问题描述

我有三个时间（ POSIXct ）对象 t1 ， t2 ， t3 ，它们指定完成任务的持续时间。

I have three time (POSIXct) objects t1, t2, t3 which specify the time duration to complete a task.

我发现 t1 ， t2 ， t3 ，执行以下操作：

I found t1, t2, t3 by doing the following:

t1 <- as.POSIXct("2016-10-30 13:53:34") - as.POSIXct("2016-10-30 13:35:34")
t2 <- as.POSIXct("2016-10-30 14:53:34") - as.POSIXct("2016-10-30 14:35:34")
t3 <- as.POSIXct("2016-10-30 15:50:34") - as.POSIXct("2016-10-30 15:40:34")

我想找到比率 t1 / t3 和 t2 / t3 。
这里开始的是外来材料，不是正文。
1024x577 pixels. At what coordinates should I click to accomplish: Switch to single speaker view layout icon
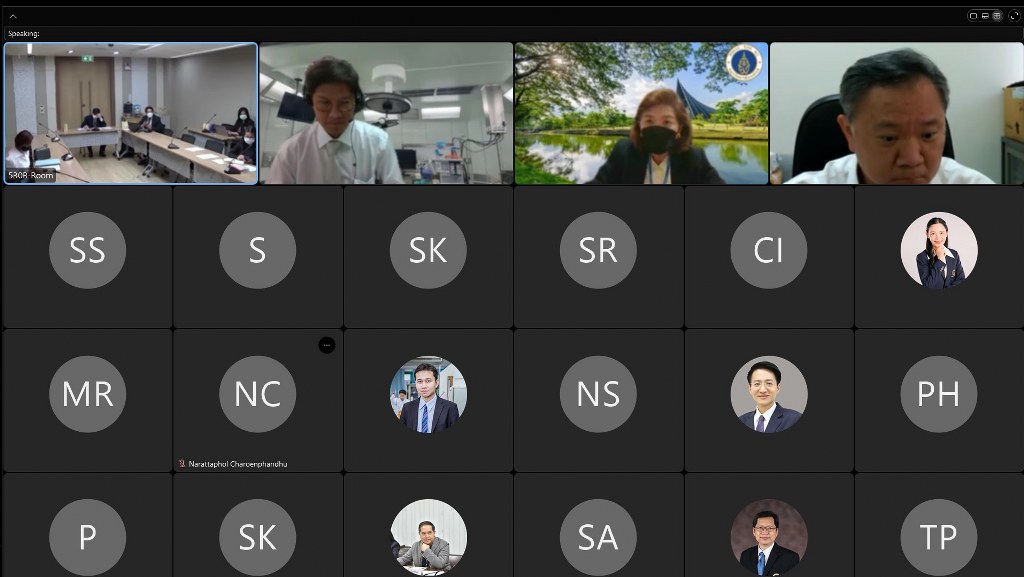coord(973,16)
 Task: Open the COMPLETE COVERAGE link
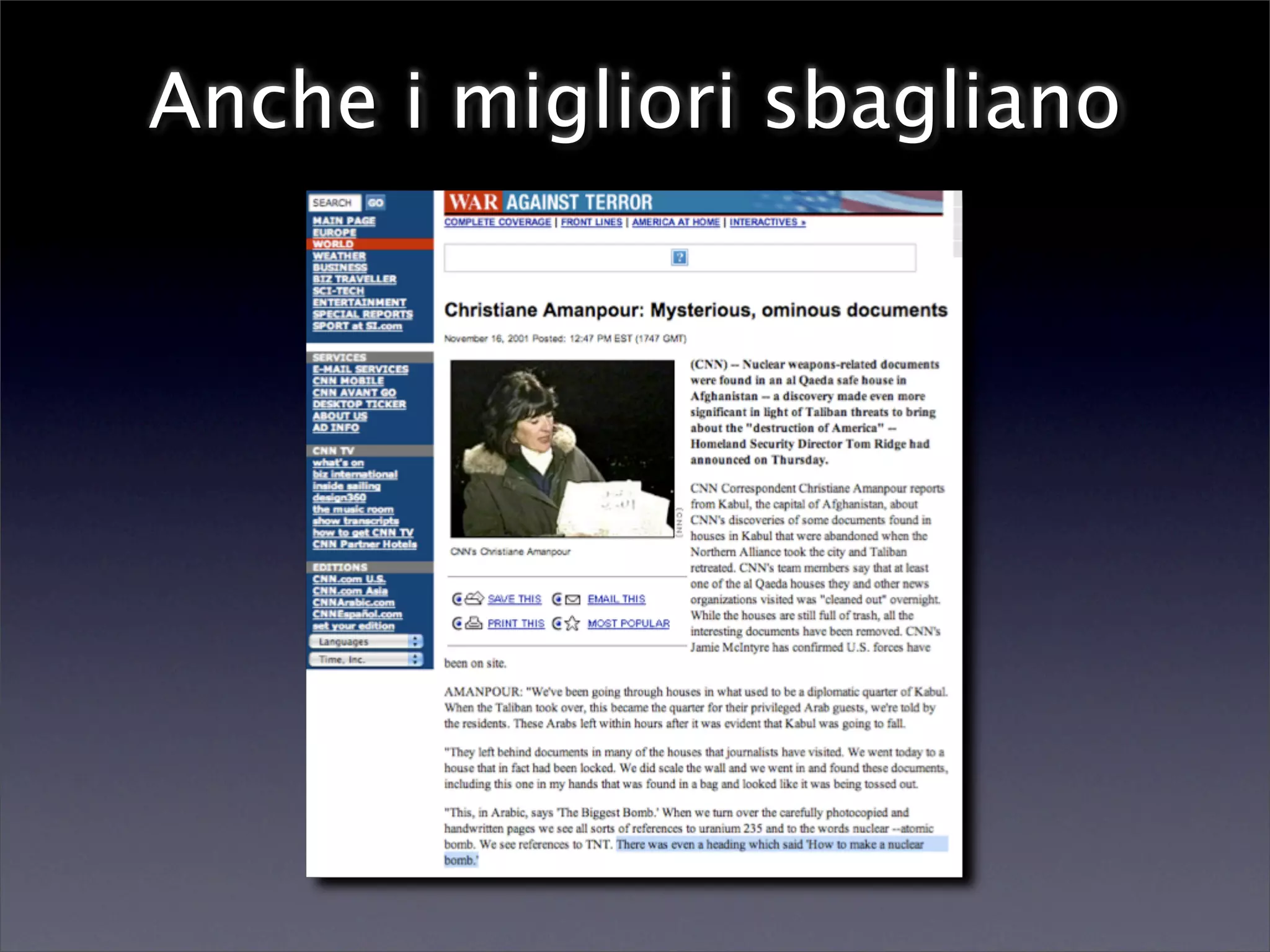coord(497,222)
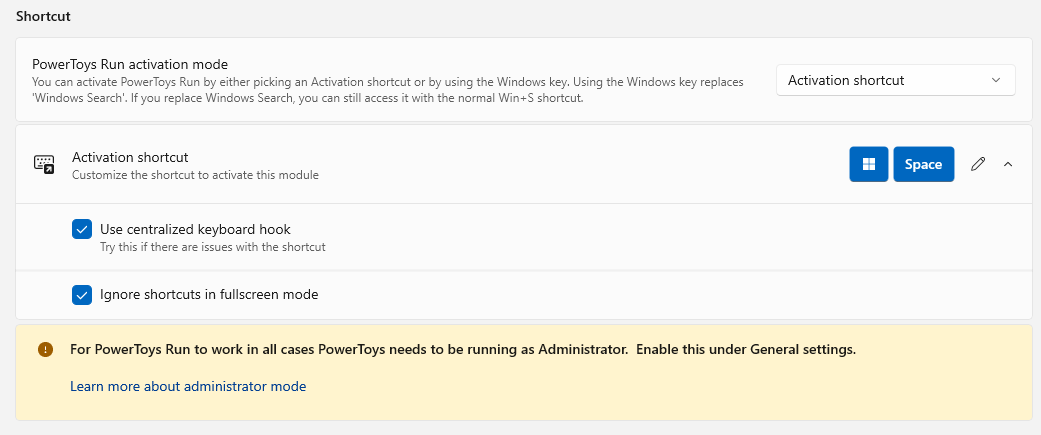Uncheck the Use centralized keyboard hook checkbox
The image size is (1041, 435).
coord(82,230)
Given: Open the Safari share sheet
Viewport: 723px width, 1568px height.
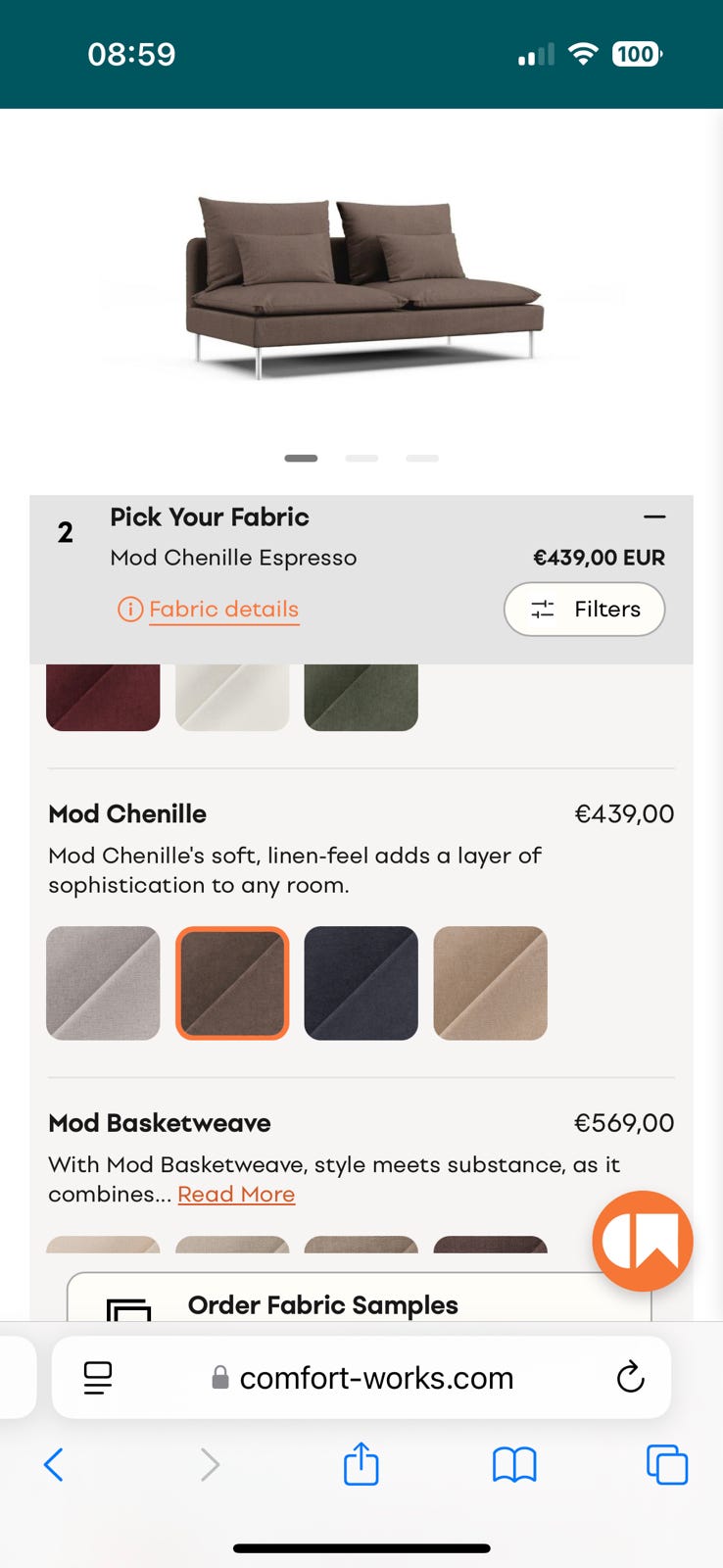Looking at the screenshot, I should coord(361,1464).
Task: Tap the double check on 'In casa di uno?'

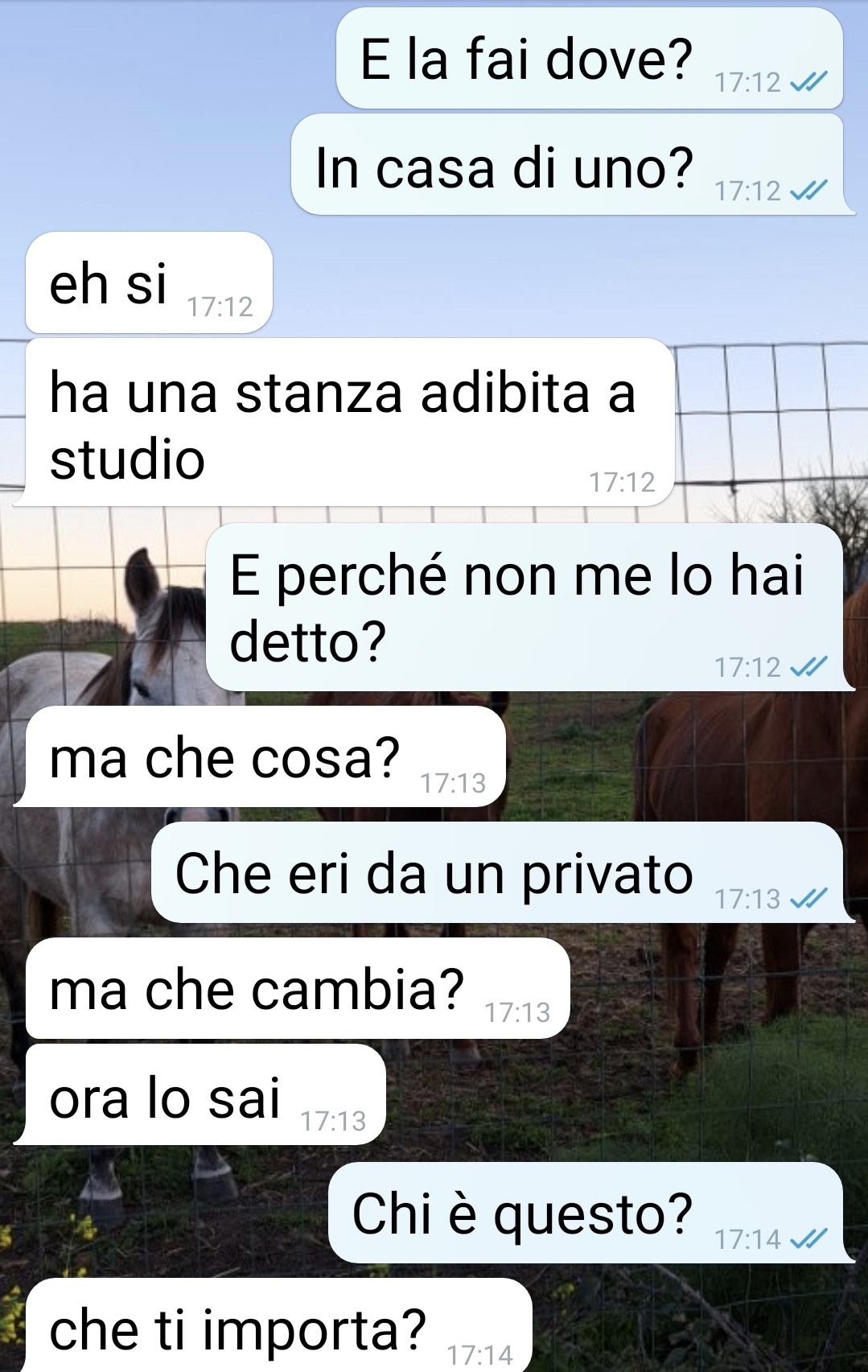Action: tap(808, 191)
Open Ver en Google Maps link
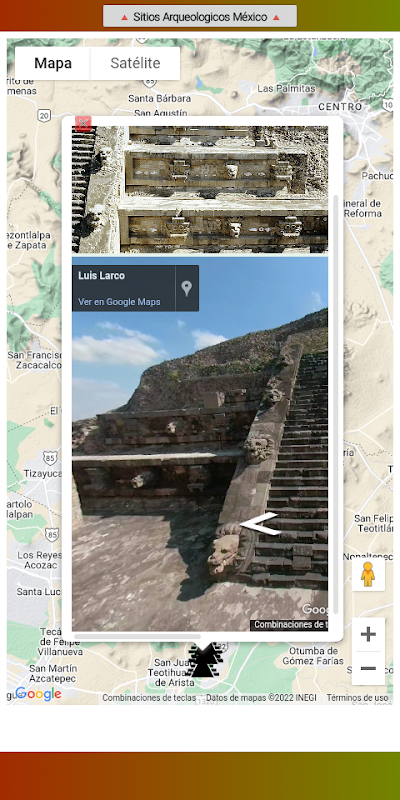Image resolution: width=400 pixels, height=800 pixels. pos(119,302)
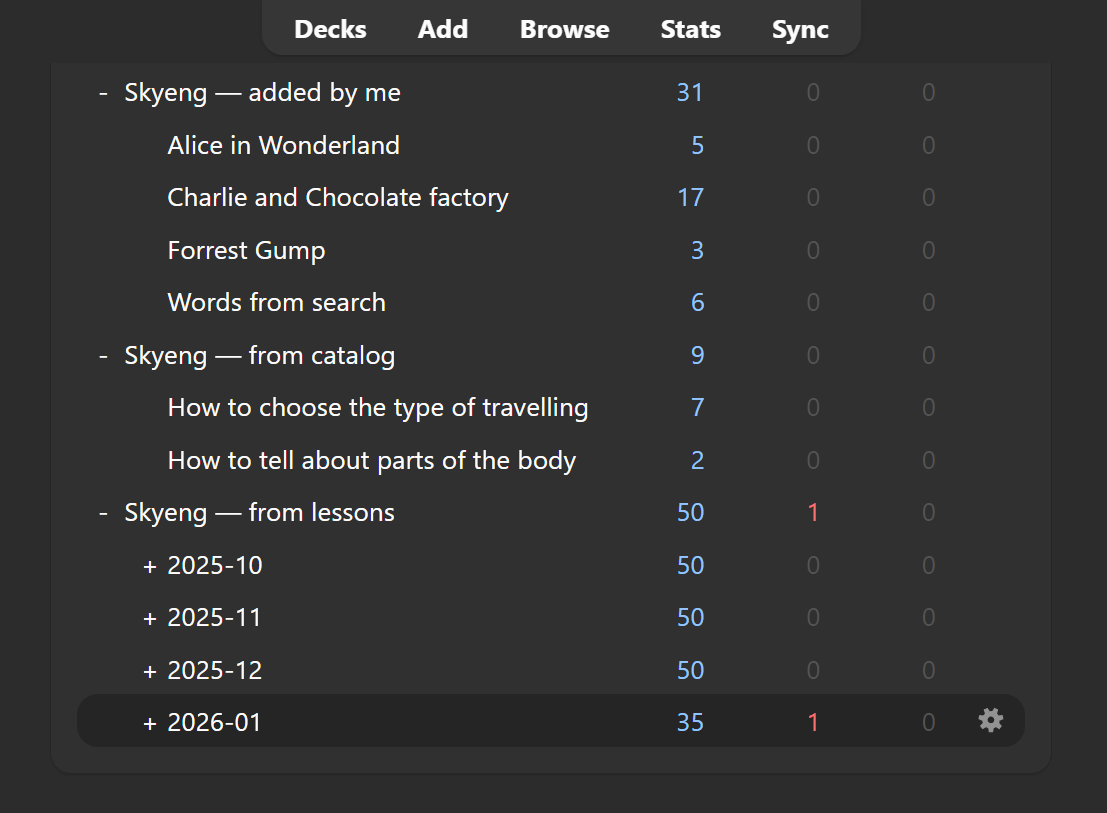Viewport: 1107px width, 813px height.
Task: Expand the 2025-10 subdeck
Action: pos(150,566)
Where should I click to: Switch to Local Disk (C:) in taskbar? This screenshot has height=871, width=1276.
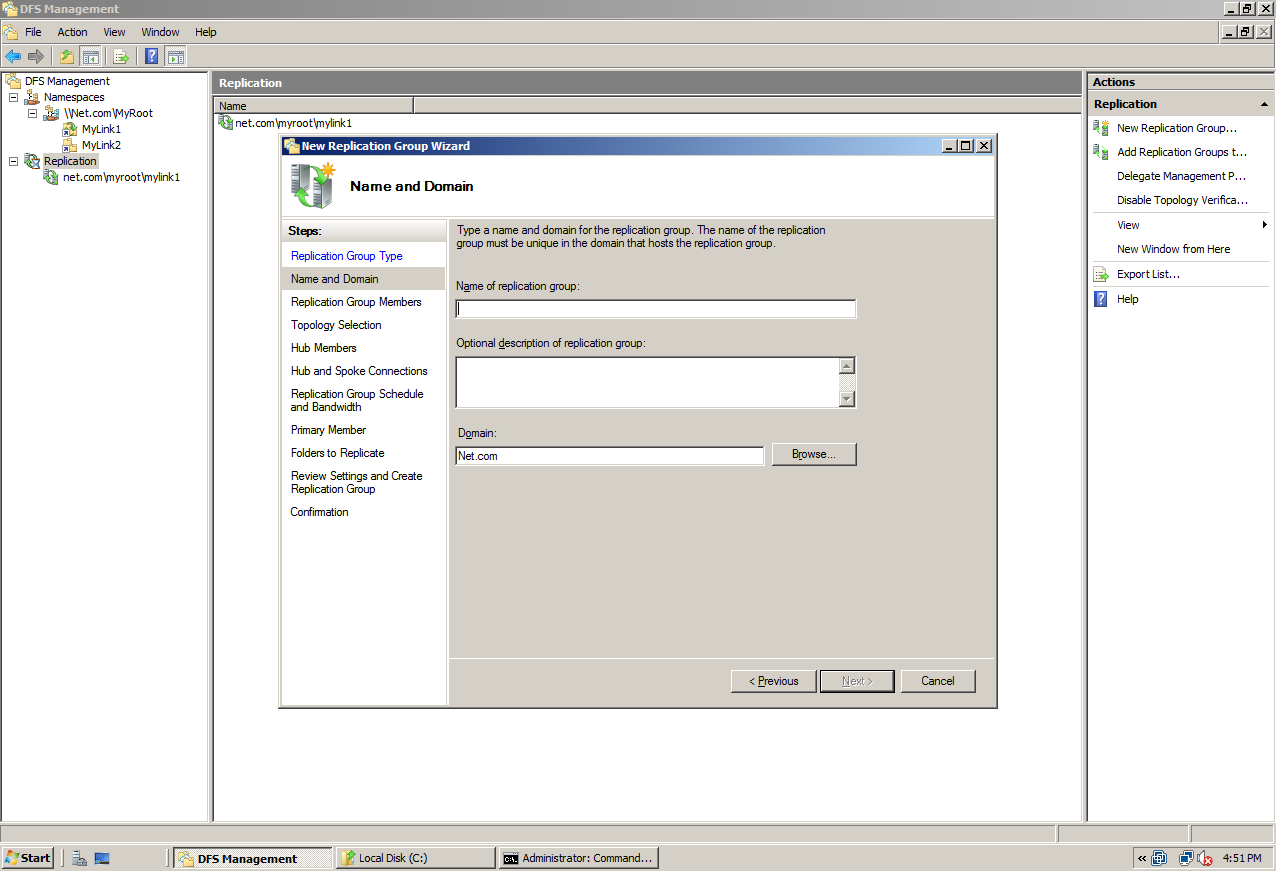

但是，出现以下错误：

I want to find the ratios t1/t3 and t2/t3. However, I get the following error:

t1/t3
# Error in `/.difftime`(t1, t3) : 
#   second argument of / cannot be a "difftime" object

无法分割两个 difftime 对象。有什么办法可以找到将两个 difftime 对象相除的结果？

I understood that two difftime objects cannot be divided. Is there any way that I could find the result of dividing two difftime objects?

推荐答案

要除以 difftime ，必须将其转换为数字。如您在评论中所述，如果您希望答案以秒为单位，则可以指定秒 单位。例如：

To divide by a difftime you must convert it to numeric. If, as you stated in a comment, you would like the answer to be expressed in seconds, you can specify the 'secs' units. For example:

t1/as.double(t3, units='secs')

如@JonathanLisic所述， as.double 通常不会占用 units 参数，这不适用于通用时间类。 difftime 的 S3 方法使用参数。

As @JonathanLisic notes, as.double does not generally take a units parameter, and this won't work for generic time classes. It is the S3 method for difftime which takes the parameter.

这篇关于划分两个difftime对象的文章就介绍到这了，希望我们推荐的答案对大家有所帮助，也希望大家多多支持！